Lord Bridge rejected the complex structure theory as providing any escape from the conclusion that damage to a house attributable to a structural defect represents purely economic loss. He distinguished between a defect that does not perform its proper function in sustaining other parts and a distinct item that positively malfunctions causing damage to the structure. He concluded that once a danger ceases to be latent, no liability can arise under Donoghue v Stevenson principles.

Lord Oliver of Aylmerton

Lord Oliver emphasised that the damage suffered was incontestably pure pecuniary loss. He found it impossible to reconcile the liability propounded in Anns with any previously accepted principles of negligence and could see no circumstances from which a relationship of proximity could be deduced to render a builder liable in tort for pure pecuniary damage to a derivative owner.

Lord Jauncey of Tullichettle

Lord Jauncey agreed that treating foundations as separate property from walls or floors was a wholly artificial exercise. He noted that Parliament had imposed limited liability on builders through the Defective Premises Act 1972, and there was no policy reason for imposing a higher common law duty on builders or local authorities.

Implications

This decision fundamentally reshaped the law of negligence regarding defective buildings and economic loss. It established that local authorities exercising statutory building control functions owe no duty of care to building owners or occupiers for pure economic loss arising from defects in buildings. The decision reaffirmed that the Donoghue v Stevenson principle applies to latent defects causing physical injury to persons or property other than the defective item itself, but not to the cost of remedying defects once discovered. The case emphasised that questions of imposing new categories of liability for consumer protection are matters for Parliament, not judicial expansion of tort law. It reinforced the distinction between physical damage and economic loss in negligence claims and rejected broad applications of the two-stage test from Anns.

Verdict: Appeal allowed. The House of Lords departed from Anns v Merton London Borough Council, holding that local authorities owe no private law duty of care to avoid damage to property causing economic loss to owners or occupiers in relation to their function of supervising compliance with building byelaws or regulations.
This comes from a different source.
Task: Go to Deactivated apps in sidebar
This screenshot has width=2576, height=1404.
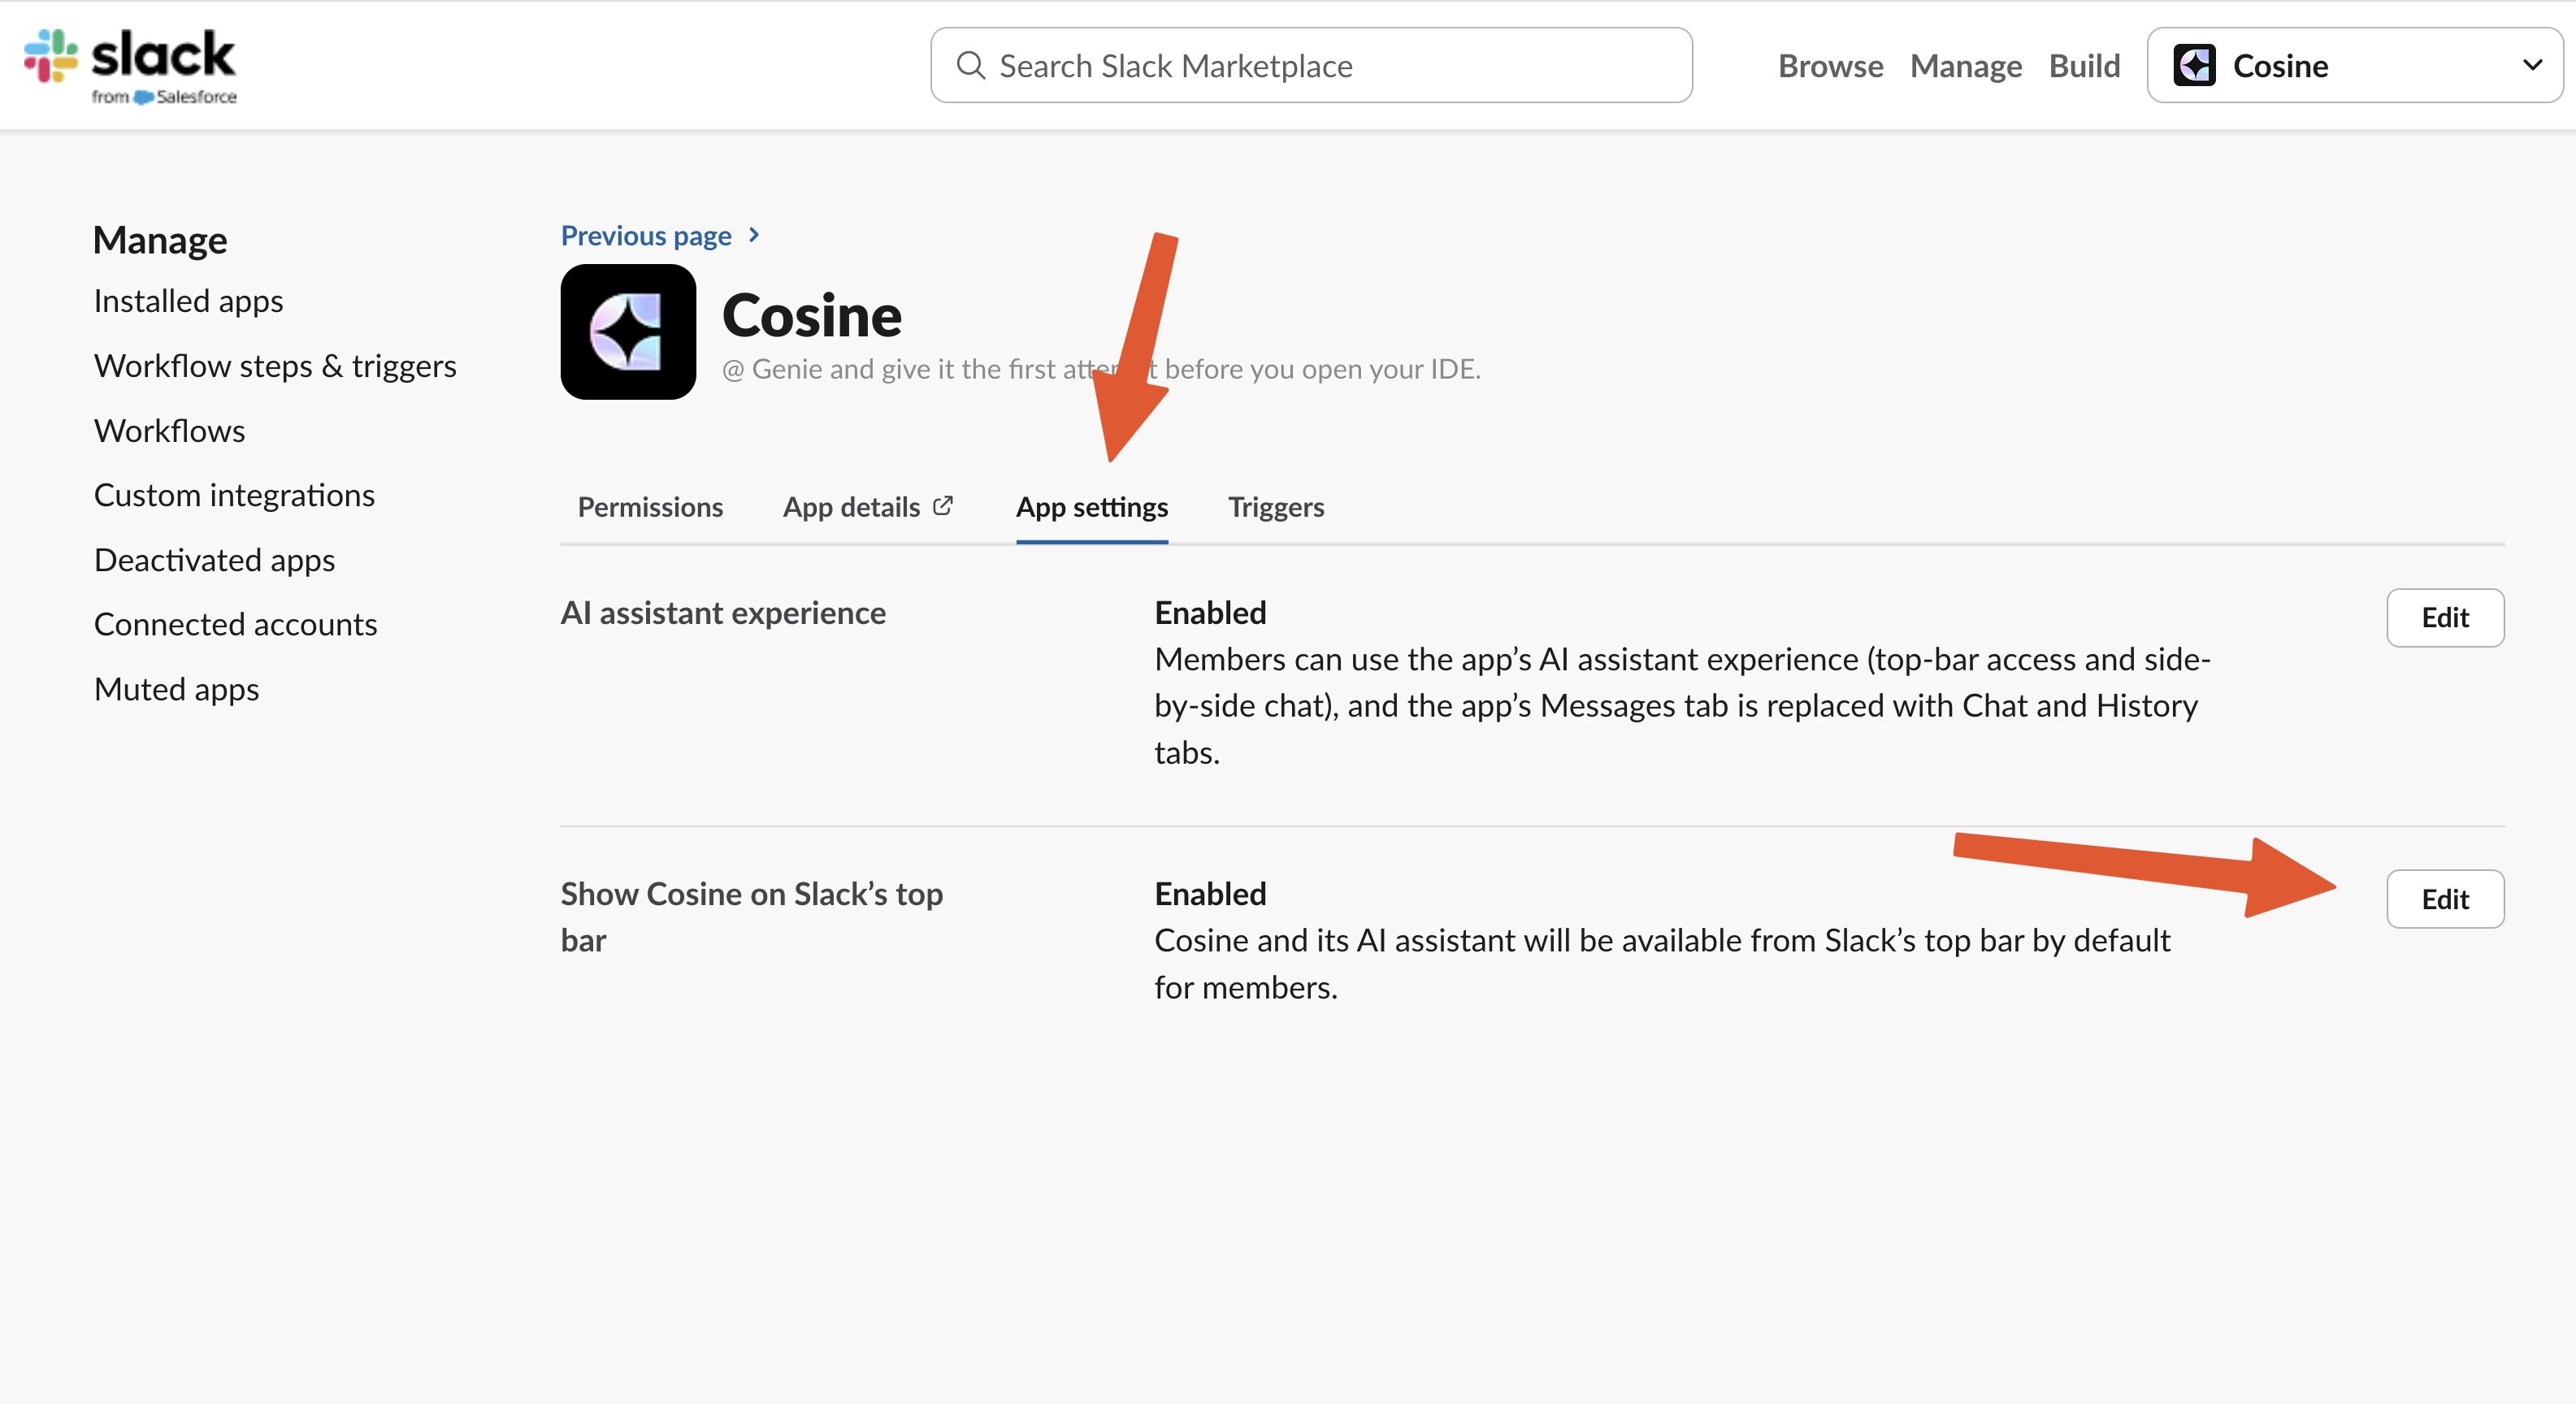Action: click(x=214, y=560)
Dutton v Bognor Regis Urban District Council was overruled.

Source: Murphy v Brentwood DC [1991] UKHL 2

Cite this work:

To cite this resource, please use the following reference:

National Case Law Archive, 'Murphy v Brentwood DC [1991] UKHL 2' (LawCases.net, October 2025) <https://www.lawcases.net/cases/murphy-v-brentwood-dc-1991-ukhl-2/> accessed 2 April 2026

Status: Positive Treatment

Murphy v Brentwood DC [1991] remains good law and is a leading House of Lords authority on the limits of negligence liability for pure economic loss in defective building cases. It overruled Anns v Merton London Borough Council [1978] and established that local authorities do not owe a duty of care to building owners for defects that cause pure economic loss rather than physical damage. The case continues to be cited as authoritative on the distinction between economic loss and physical damage in tort law, and has been consistently followed in subsequent cases including Robinson v Chief Constable of West Yorkshire Police [2018] UKSC 4 which reaffirmed orthodox duty of care principles.